» Activity: The expected output is an exact copy of each line from the line with "This screenshot has width=505, height=477." through the end of the data below, with no pictures in it.

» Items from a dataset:
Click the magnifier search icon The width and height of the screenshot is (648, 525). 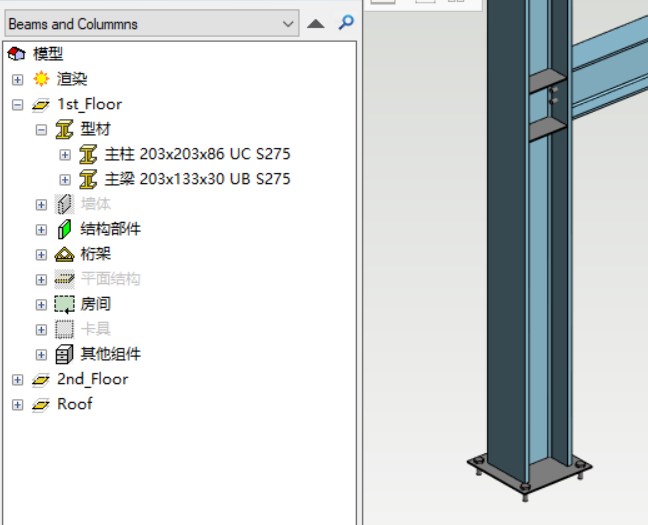346,23
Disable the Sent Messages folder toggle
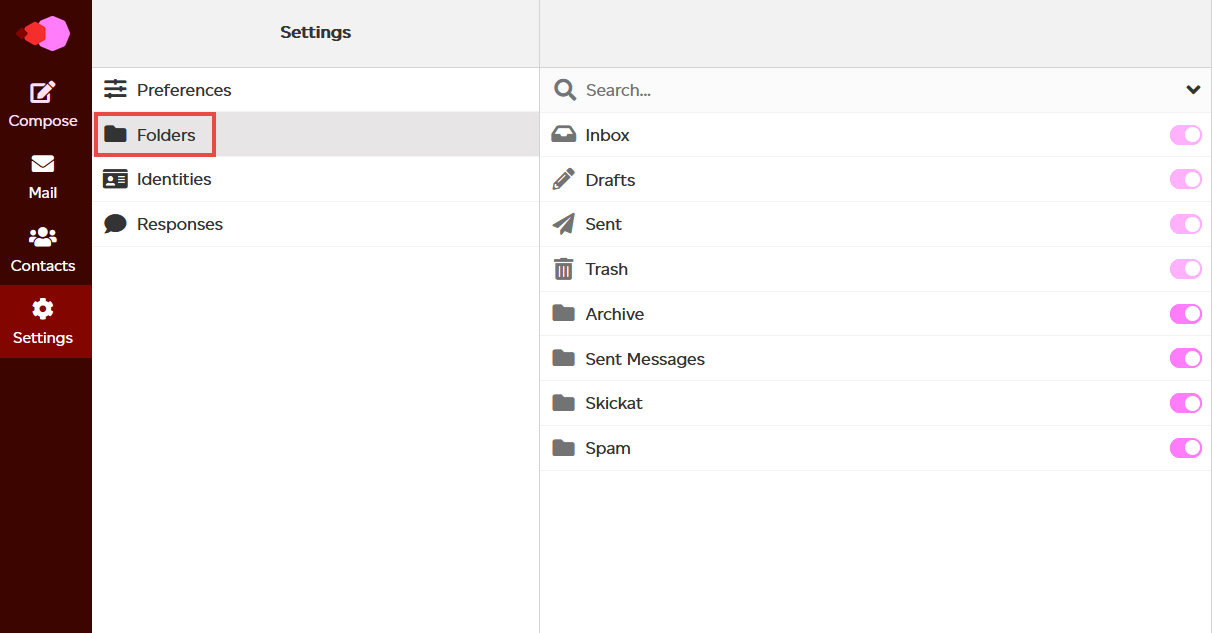Image resolution: width=1212 pixels, height=633 pixels. pos(1185,358)
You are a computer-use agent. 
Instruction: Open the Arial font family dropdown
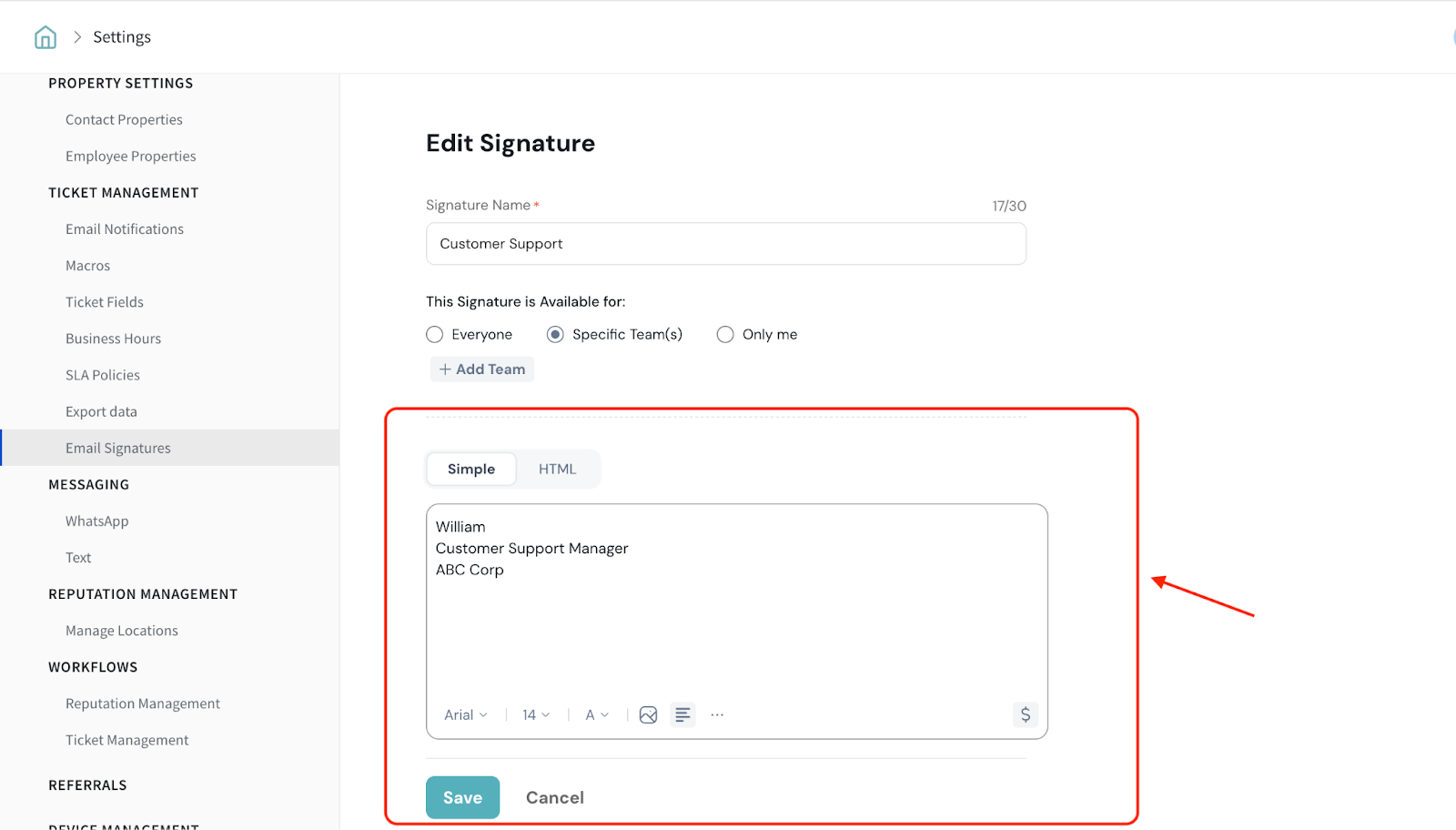[466, 715]
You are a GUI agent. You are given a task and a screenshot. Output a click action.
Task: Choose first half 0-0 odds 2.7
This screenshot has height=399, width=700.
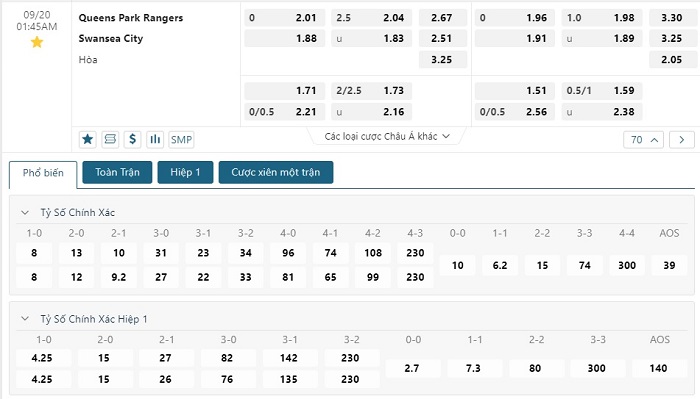[x=412, y=368]
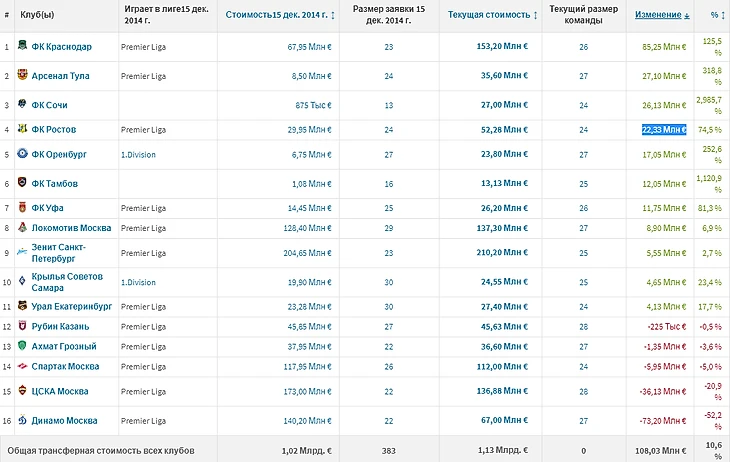The width and height of the screenshot is (730, 462).
Task: Sort by Стоимость 15 дек. 2014 column
Action: 278,15
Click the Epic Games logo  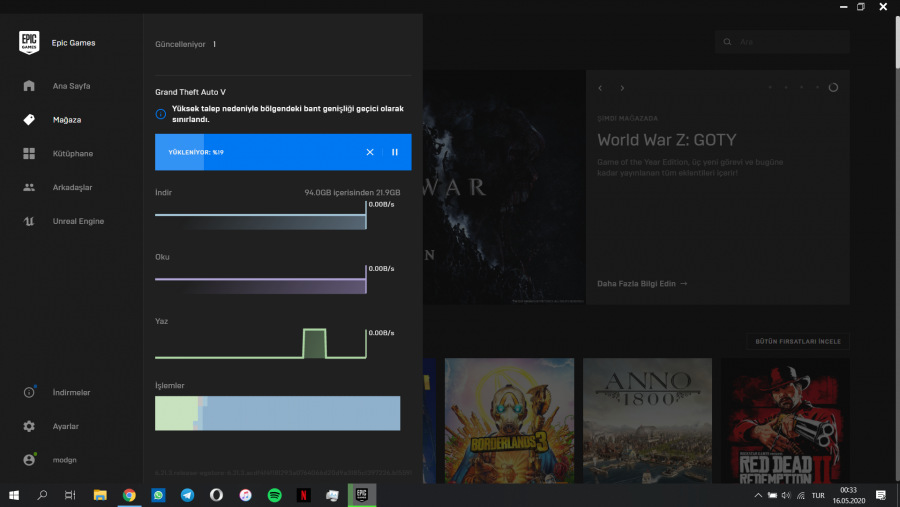tap(29, 43)
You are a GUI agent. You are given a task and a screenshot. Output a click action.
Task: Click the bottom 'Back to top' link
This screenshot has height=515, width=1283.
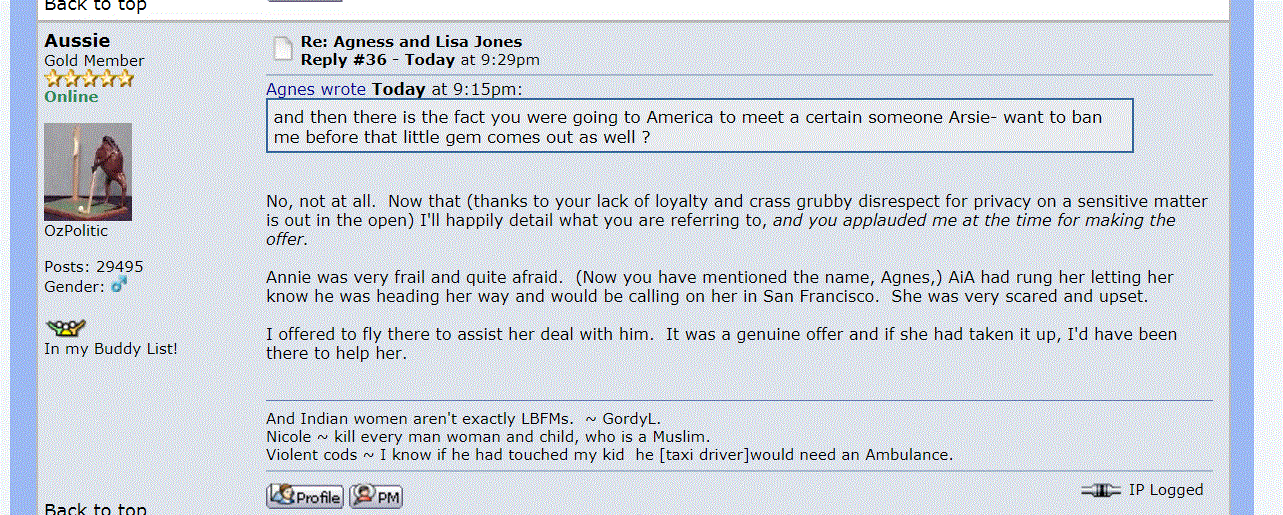click(x=95, y=508)
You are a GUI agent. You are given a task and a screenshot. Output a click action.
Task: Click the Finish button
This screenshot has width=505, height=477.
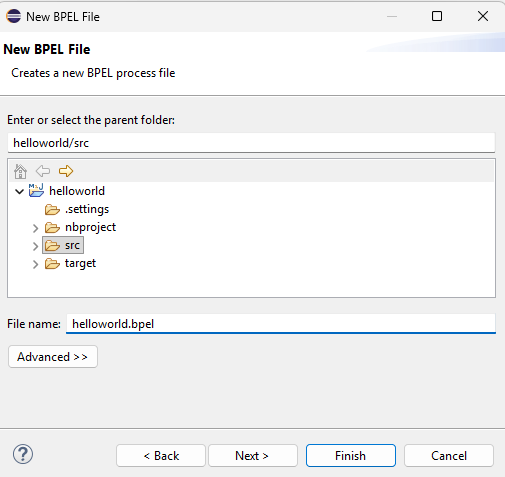point(351,455)
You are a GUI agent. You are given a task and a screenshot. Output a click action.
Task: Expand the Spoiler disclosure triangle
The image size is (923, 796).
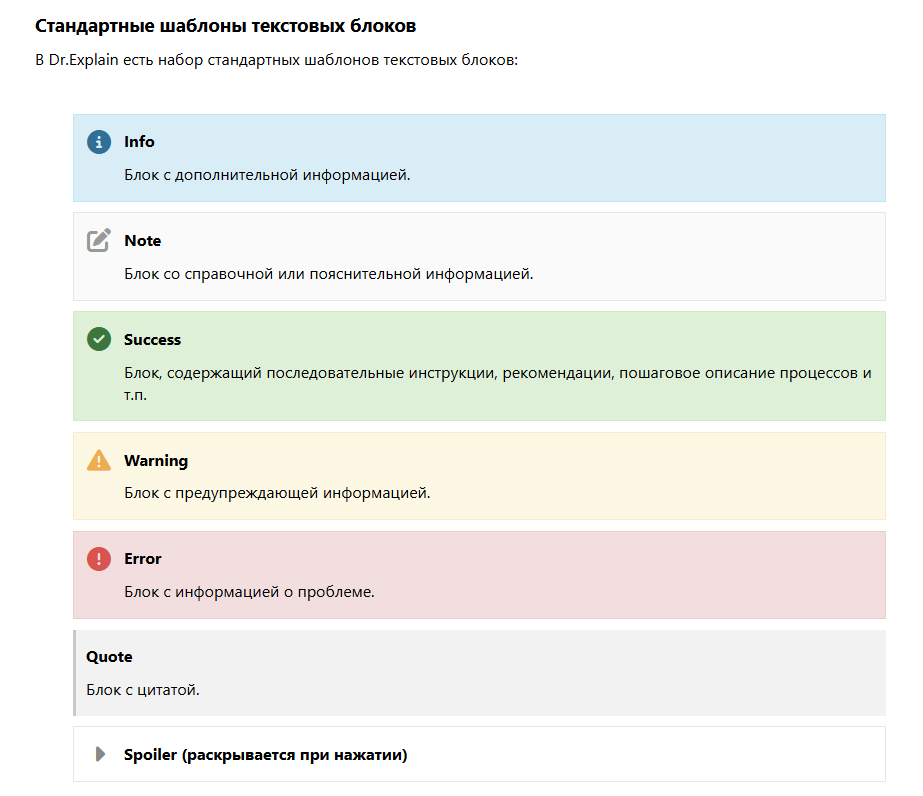(x=100, y=755)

» Task output:
This screenshot has width=505, height=477.
point(351,455)
You are a GUI agent. You are given a task and a screenshot. Output a click action.
Task: Expand the Spoiler disclosure triangle
The image size is (923, 796).
(x=100, y=755)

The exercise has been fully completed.